Optimization of the web service tips for postal addresses and name

In this article I would like to share the experience of developing a web service in C ++. In my opinion, this is quite an interesting topic, since using C ++ for web development is a rare thing and often causes confusion in IT circles. On the Internet, you can find many arguments against this approach. The use of pointers, memory leaks, segfolts, lack of support for web standards out of the box - this is an incomplete list of what we had to read before making a decision on the choice of this technology.

The development discussed in this article was completed in 2015, but the prerequisites for it appeared much earlier. It all started with the fact that in 2008 we had the idea to develop a web service for standardization and correction of user contact information, such as postal addresses and telephone numbers. The web service was supposed to receive through the REST API contact information, which was indicated by a certain user in an arbitrary text form, and to put this data in order. In essence, the service had to solve the problem of recognizing user contact data in an arbitrary text string. In addition, during such processing, the service had to correct typos in the addresses, restore the missing address components, and also reduce the processed data to a structured form. The service was developed for the needs of business users, for whom the correctness of customer contact information is a critical factor. First of all, these are online stores, delivery services, as well as CRM and MDM systems of large organizations.

In computational terms, the task was rather difficult, since unstructured text data is subject to processing. Therefore, all processing was implemented in C ++, while the application business logic was written in Perl and framed as a FastCGI server.

For six years, this service has worked successfully until we are faced with a new task, which forced us to reconsider the architecture of the solution. The new task was to form real-time prompts for user-entered email addresses, last names, first names and middle names.
')

Real-time processing

Forming hints in real time means that the service receives a new HTTP request from the user whenever he enters the next character of the mailing address or full name in the process of filling out some form with contact information. As part of the request, the service receives a text string entered by the user to the present moment, analyzes it and generates several of the most likely options for its completion. The user sees received prompts from the service and either selects the appropriate option or continues typing. In reality, it should look something like this.

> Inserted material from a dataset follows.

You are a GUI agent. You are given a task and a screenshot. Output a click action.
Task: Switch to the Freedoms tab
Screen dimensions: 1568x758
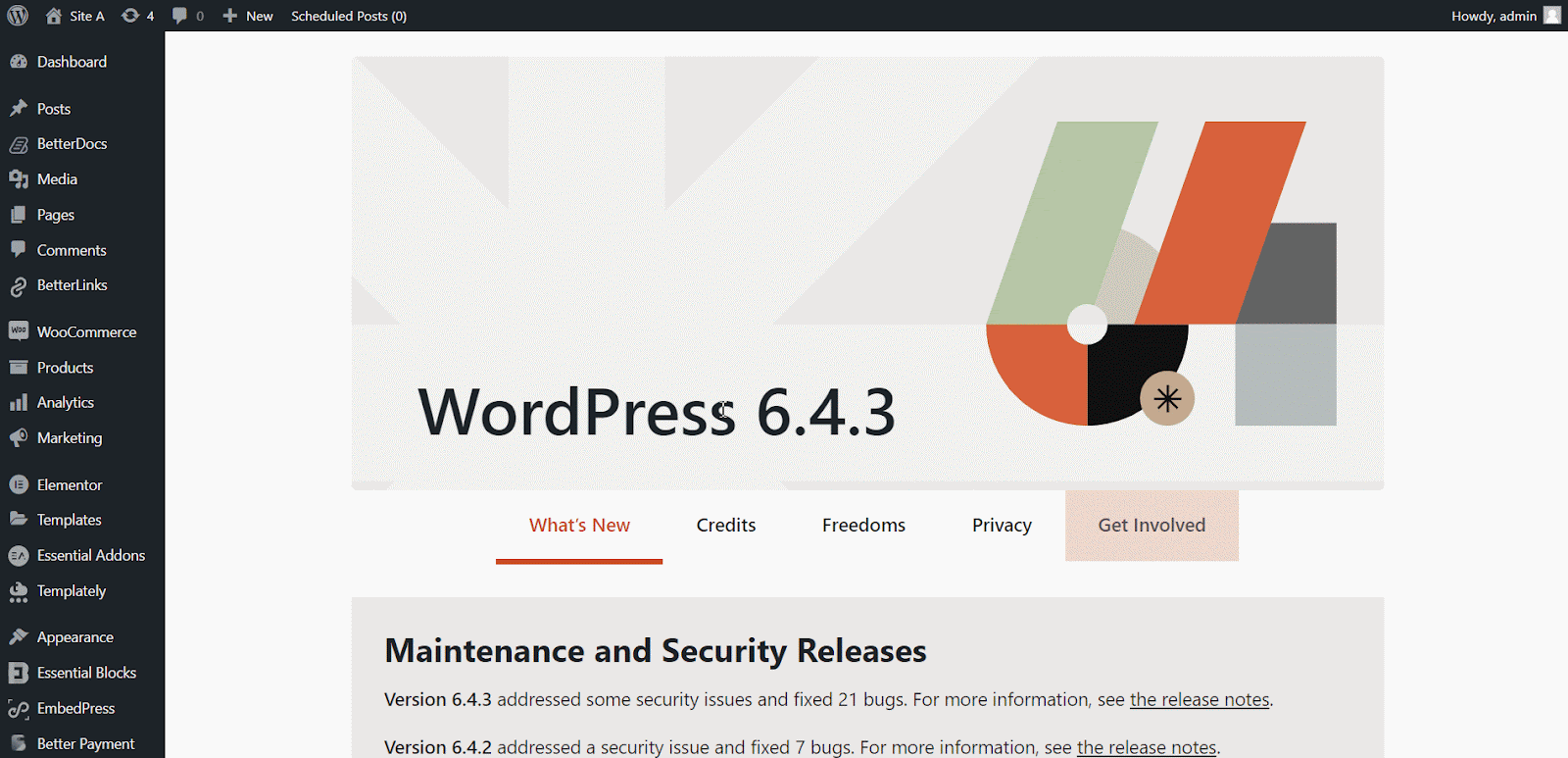pyautogui.click(x=863, y=526)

This task differs from the standardization of the already entered contact information for which the service was originally designed, in that the same user generates an order of magnitude more requests during the filling out of the form. At the same time, the speed of processing these requests must exceed the speed with which the user types in the input data on the keyboard. Otherwise, the user will have time to enter all the data manually and no prompts will be needed.

To evaluate the acceptable response time, we conducted a series of experiments with adjustable delay. As a result, they came to the conclusion that prompts are no longer useful when the response time exceeds 150 ms. Our initial service architecture allowed us to remain within this framework while 40 users were working simultaneously (these figures were obtained for a server with two cores and 8GB of RAM). To increase this number, it is necessary to increase the number of processors for server hardware. And since the functions of prompts for postal addresses and full names were developed for their free use by everyone, we understood that processors and servers may be required significantly more. Therefore, the question arose whether it is possible to optimize the processing of requests by changing the architecture of the service.

Source architecture

The service architecture, which needed to be improved, had the following appearance.

According to this scheme, a user application (for example, a web browser) generates HTTP requests that the web server receives (in this case, the lighttpd lightweight web server is used). If in requests we deal not with a statics, then they are broadcast to an application server which is connected to the web server by means of the FastCGI interface (in our case, the application server is written in Perl). If requests concern the processing of contact data, they are passed on to the processing server. Sockets is used to interact with the processing server.

It can be noted that if in this scheme we replace the processing server with the database server, then we get a fairly common scheme used in traditional web applications developed using popular frameworks for Python or Ruby, as well as for PHP under the control of php_fpm.

This architecture seemed to be very successful, because it allows you to easily scale the service with increasing load, for this purpose, new processing servers are simply added. But since the performance left much to be desired, it was decided to measure the time that the service spends at different stages of processing the request. The result is the following chart.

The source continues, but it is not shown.